With great power comes great scrutiny
By Vlad Savov
on November 28, 2014
What the European Parliament is proposing sounds like Ayn Rand’s worst nightmare. Let’s take Google, one of the best and most cohesive set of web services we have, and fragment it into smaller businesses. Let’s introduce friction and bureaucracy between the various parts so that lesser companies with worse products can have a chance to compete. It feels like a classic case of over-regulation — penalizing a successful company for the crime of being better than everyone else — however its fundamental premise is not wrong: Google is too powerful.
There’s no denying that Google has merited its current dominance in web search. The service that has grown into a verb is used all around the globe because it’s reliably accurate, up to date, and comprehensive. Google supplements the basic results from its search algorithms with advertising — its primary source of income — and links to its own related web services like Maps, News, and YouTube. For the vast majority of users, this cross-promotion of Google products is helpful: it expands the format of search results beyond a mere index of web links and does it with arguably the best services in each category (Google+ ignominiously excepted). Seen in isolation, Google’s efforts to keep users locked inside its ecosystem are scarcely objectionable, but their success has created undesirable market distortions that EU regulators are trying to correct.
Are we really getting the best of the web if Google prioritizes its services over others?

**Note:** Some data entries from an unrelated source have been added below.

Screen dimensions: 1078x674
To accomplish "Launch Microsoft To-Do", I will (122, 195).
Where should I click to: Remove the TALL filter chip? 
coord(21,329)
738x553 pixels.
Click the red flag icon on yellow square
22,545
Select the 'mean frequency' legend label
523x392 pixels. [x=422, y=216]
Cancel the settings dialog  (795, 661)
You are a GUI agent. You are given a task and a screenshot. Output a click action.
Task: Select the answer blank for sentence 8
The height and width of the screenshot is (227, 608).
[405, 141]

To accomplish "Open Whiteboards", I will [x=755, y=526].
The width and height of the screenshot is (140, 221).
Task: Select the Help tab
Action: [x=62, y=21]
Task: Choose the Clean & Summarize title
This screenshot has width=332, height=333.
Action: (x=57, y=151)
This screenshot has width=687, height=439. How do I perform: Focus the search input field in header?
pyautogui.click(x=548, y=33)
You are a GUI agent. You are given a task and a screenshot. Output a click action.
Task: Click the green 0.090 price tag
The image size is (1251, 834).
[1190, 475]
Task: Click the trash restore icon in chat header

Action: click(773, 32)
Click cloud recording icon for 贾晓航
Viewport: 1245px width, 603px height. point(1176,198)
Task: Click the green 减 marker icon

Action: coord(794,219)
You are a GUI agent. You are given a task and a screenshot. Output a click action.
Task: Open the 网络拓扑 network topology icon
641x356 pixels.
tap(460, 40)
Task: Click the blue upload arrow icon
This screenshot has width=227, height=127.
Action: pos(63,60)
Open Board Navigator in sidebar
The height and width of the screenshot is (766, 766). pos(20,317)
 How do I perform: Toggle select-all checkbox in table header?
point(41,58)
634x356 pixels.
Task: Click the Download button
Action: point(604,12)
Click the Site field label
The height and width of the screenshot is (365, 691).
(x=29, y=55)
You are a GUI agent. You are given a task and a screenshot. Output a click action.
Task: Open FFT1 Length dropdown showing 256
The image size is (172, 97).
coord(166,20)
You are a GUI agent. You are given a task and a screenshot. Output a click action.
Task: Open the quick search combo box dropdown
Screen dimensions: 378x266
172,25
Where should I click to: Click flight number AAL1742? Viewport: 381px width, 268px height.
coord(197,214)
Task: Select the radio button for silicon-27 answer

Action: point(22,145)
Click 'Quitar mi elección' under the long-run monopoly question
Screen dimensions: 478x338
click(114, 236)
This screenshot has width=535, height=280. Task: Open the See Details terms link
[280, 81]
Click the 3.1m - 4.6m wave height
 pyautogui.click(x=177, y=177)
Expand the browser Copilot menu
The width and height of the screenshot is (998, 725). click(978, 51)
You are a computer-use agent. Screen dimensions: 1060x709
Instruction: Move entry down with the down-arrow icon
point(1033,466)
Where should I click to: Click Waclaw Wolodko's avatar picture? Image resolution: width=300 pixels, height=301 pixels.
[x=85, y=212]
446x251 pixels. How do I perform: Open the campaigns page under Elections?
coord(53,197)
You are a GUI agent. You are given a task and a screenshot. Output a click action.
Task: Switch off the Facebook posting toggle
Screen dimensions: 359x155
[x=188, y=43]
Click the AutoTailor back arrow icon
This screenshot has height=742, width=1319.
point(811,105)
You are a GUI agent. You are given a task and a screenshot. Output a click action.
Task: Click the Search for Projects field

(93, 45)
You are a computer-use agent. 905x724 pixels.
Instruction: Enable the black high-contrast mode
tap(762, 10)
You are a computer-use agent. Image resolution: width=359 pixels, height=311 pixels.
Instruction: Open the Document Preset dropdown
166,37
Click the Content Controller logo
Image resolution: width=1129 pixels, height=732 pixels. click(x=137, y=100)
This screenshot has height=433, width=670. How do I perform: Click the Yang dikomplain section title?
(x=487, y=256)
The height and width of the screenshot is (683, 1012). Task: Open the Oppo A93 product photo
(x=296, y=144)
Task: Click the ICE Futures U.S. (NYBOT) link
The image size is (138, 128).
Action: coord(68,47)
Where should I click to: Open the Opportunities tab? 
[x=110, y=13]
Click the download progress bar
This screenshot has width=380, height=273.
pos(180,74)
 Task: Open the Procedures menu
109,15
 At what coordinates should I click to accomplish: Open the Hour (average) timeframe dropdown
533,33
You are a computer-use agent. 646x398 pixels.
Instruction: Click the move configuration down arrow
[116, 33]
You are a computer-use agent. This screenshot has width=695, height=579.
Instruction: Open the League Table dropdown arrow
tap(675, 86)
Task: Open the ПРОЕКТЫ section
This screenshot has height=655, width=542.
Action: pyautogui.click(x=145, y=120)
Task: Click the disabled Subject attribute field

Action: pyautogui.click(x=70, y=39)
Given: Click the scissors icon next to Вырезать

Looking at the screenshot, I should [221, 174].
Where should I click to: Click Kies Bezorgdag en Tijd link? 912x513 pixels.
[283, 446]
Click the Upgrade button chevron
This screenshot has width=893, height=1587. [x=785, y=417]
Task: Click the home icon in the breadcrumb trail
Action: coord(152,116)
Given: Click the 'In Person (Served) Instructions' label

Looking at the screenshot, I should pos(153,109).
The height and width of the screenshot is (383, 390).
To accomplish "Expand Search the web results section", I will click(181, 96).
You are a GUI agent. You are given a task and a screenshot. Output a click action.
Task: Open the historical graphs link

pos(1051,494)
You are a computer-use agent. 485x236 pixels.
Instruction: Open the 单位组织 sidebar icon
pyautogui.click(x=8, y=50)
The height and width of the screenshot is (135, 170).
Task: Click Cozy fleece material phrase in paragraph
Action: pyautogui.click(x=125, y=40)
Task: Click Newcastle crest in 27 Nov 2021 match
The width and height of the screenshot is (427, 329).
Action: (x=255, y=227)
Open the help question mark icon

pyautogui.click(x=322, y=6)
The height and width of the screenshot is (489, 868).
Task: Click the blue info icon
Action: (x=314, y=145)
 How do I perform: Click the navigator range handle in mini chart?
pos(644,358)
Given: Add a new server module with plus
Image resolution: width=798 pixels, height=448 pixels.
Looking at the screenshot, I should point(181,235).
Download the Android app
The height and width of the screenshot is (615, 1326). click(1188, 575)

The primary point of contention between Europe and Google is the latter’s status as an internet gatekeeper. Google underplays this, but the company commands roughly 90 percent of all web searches in Europe, making it the starting point for almost everyone’s online queries. This works fine so long as Google can be trusted to maintain high quality and unbiased results, but what happens when the company’s "do no evil" mantra slips? Are we really getting the best the web can offer if Google is demoting competitor sites and promoting its own? It just so happens that right now the best on the web and the best from Google usually coincide, but the situation sours when the two diverge.
Adding Kelkoo and Shopzilla shopping searches where relevant — as Google has proposed in previous negotiations — might not improve on Google’s own results, but it gives the user visibility on what alternatives exist. This is a direct means for disciplining Google to stay competitive: a failure to find and provide the best prices cannot be masked by the comparative anonymity of specialized search engines. Any regulatory action would start from this basic premise of ensuring equal opportunity to be seen for both Google and its rivals.
A search for hotels today sees Google’s algorithmic results pushed halfway down the page, relegated below the paid-for ads and Google’s own hotel search service (which earns Google commission if used to make a booking). To established companies like Booking.com or Expedia, this means either paying to be seen at the top of the results or suffering a loss of business. The same is true of flights and, as commerce continues to move online, could be expanded to every type of transaction we make online.
Google isn't so much a villain as a big clumsy giant
Alternatives like DuckDuckGo exist, but without proactive users who are keenly aware of Google’s shortcomings, there’s not much in the way of competitive pressure on the incumbent leader. A self-regulating market requires that people can switch suppliers regularly in response to the quality and price of service — like buying the freshest produce in a real market — but most Google users are stuck in the inertia of long-established habit. It would take some extraordinary incursion into our privacy or convenience to prompt us to make a change.
The European Union doesn’t perceive Google as a villain so much as a clumsy giant that’s having deleterious effects on other web businesses. As Europe’s authorities seek to build a single digital market — one that includes a strong commitment to net neutrality — they see Google’s ability to manipulate search results and give preference to its own services as an imbalance to be corrected. It wouldn’t matter if Google controlled a small segment of web searches, but the company is the de facto search engine for the entire continent. The latest vote from Europe doesn’t compel Google to do anything, but its suggestion of "unbundling" search from other commercial services is certainly the most aggressive language we’ve yet heard, as it would dramatically undermine the nexus of Google’s profitability.
Talk of breaking up the company is premature when it's actively negotiating
For its part, Google has been cooperative and at least acts like it wants to avoid a rerun of the protracted drama surrounding Microsoft’s bundling of Internet Explorer with the Windows operating system. Both cases involve a company dominant in one market using its position to ensure an advantage in another. After many years of wrangling, the solution for Microsoft was to offer a fair choice for the way that users get online, and a similar compromise is sought with Google now. It’s perhaps a sign of lesser patience in the newly appointed EU regime that we’d hear the nuclear language of suggesting Google should be broken up. That’s certainly not necessary. What’s needed is for the company’s unprecedented influence to be reined in so that its profits don’t come at a greater cost to others.
Unlike the Microsoft saga, an agreement between Europe and Google has been extremely close in the past and looks likely to come in the near future. It’s just a matter of deciding how many concessions Google will make to its competitors and how visible they will be. The Randian nightmare scenario of Google having to break up is unlikely to ever come to pass, but the company does need to change. If Google is to continue serving as the gateway through which most internet queries pass, it must be held to a standard of fairness that’s above and beyond that required of a private company.